Ma cosa stiamo cercando di fare? Permettere ai detenuti di intrattenere una corrispondenza e un dialogo con degli studenti universitari? Permettere a questi una esperienza diretta con persone che la società ha condannato e fornire a quelli l'opportunità di socializzare e sentirsi partecipi di un progetto culturale? Rendere il carcere un luogo meno alieno ed emarginato dalla comunità? Attivare una collaborazione stabile per inaugurare ponti di comunicazione e spazi in cui allevare passioni e ideali? Vogliamo permettere a chi ha sbagliato di riflettere e contribuire ad evitare che si ripetano simili eventi? Vogliamo portare i giovani a conoscere da vicino le imperfezioni sociali e individuali che possono portare alla devianza?

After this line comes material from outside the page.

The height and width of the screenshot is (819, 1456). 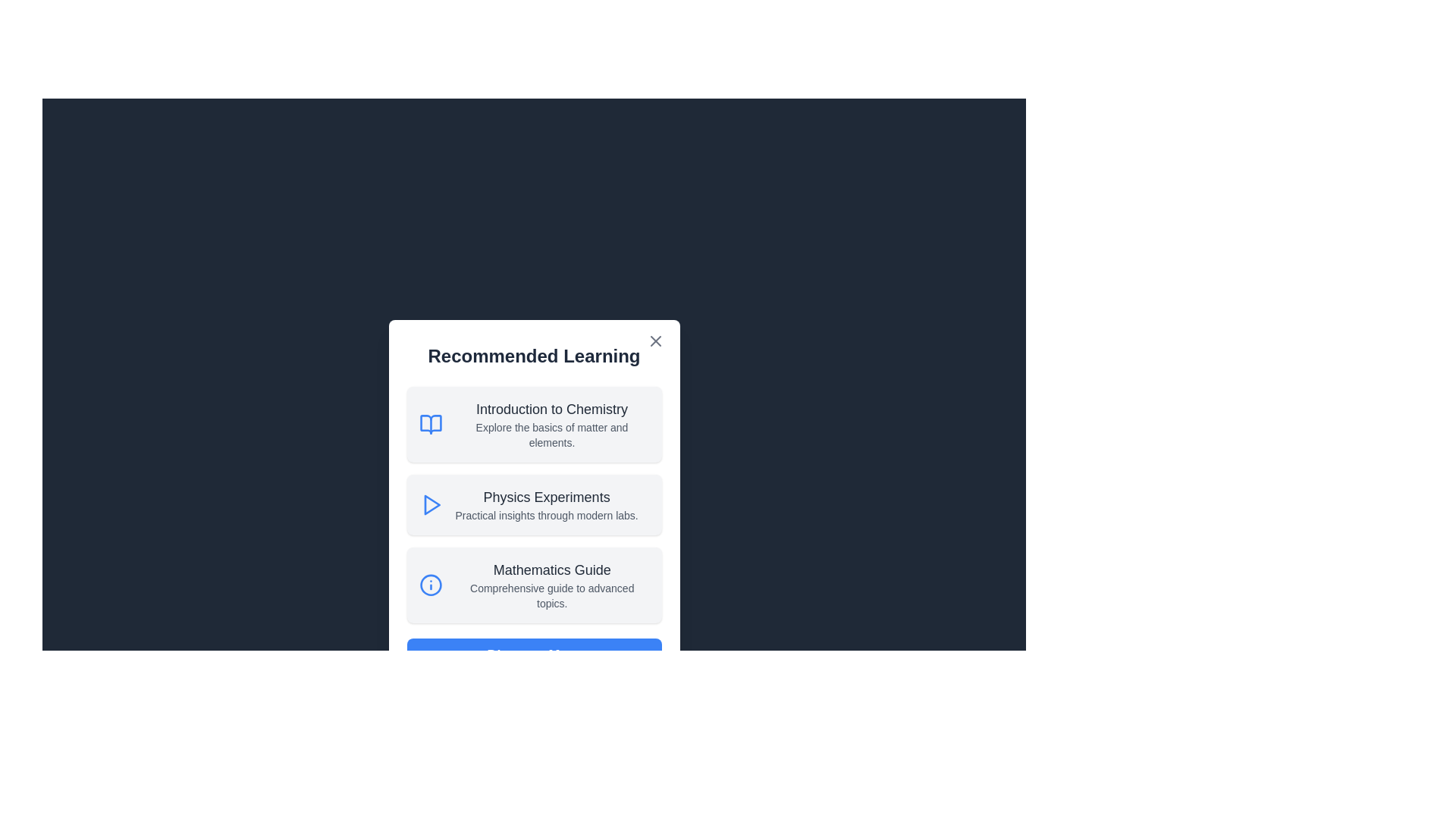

Ma siamo in preda a un raptus? E dove lo mettiamo il profitto economico? Come rappresentiamo i sani e sacri valori del nostro paese? E la condanna, la colpa, la pena, il prezzo da pagare? Di questo passo dove vogliamo arrivare?
Cosa crediamo di raggiungere, un nuovo assetto di riconoscimento e dialogo fra vittime, carnefici e giudici? Per caso si crede pure di poter fare di un detenuto un soggetto attivo e creativo in senso sociale e culturale? Magari crediamo che possa esporre la propria esperienza nelle scuole a fini preventivi? Vogliamo forse sfidare un sistema che ci appartiene ma che sentiamo inadeguato? Vogliamo consentire una ricerca nel male di parti fondamentali e portanti della personalità umana? Dobbiamo forse restituire a chi ha trasgredito alle leggi la possibilità di costruirsi uno spazio d'espressione sottratto loro in passato o forse mai acquisito?
Pensiamo di poter imitare coloro che hanno lottato e combattono per superare e sconfiggere il pregiudizio, l'ignoranza e la menzogna?
Nella loro diversità, tutti gli interventi mi hanno coinvolto, mi sento dentro un lavoro da portare avanti, un cammino da proseguire, combattendo con e contro noi stessi.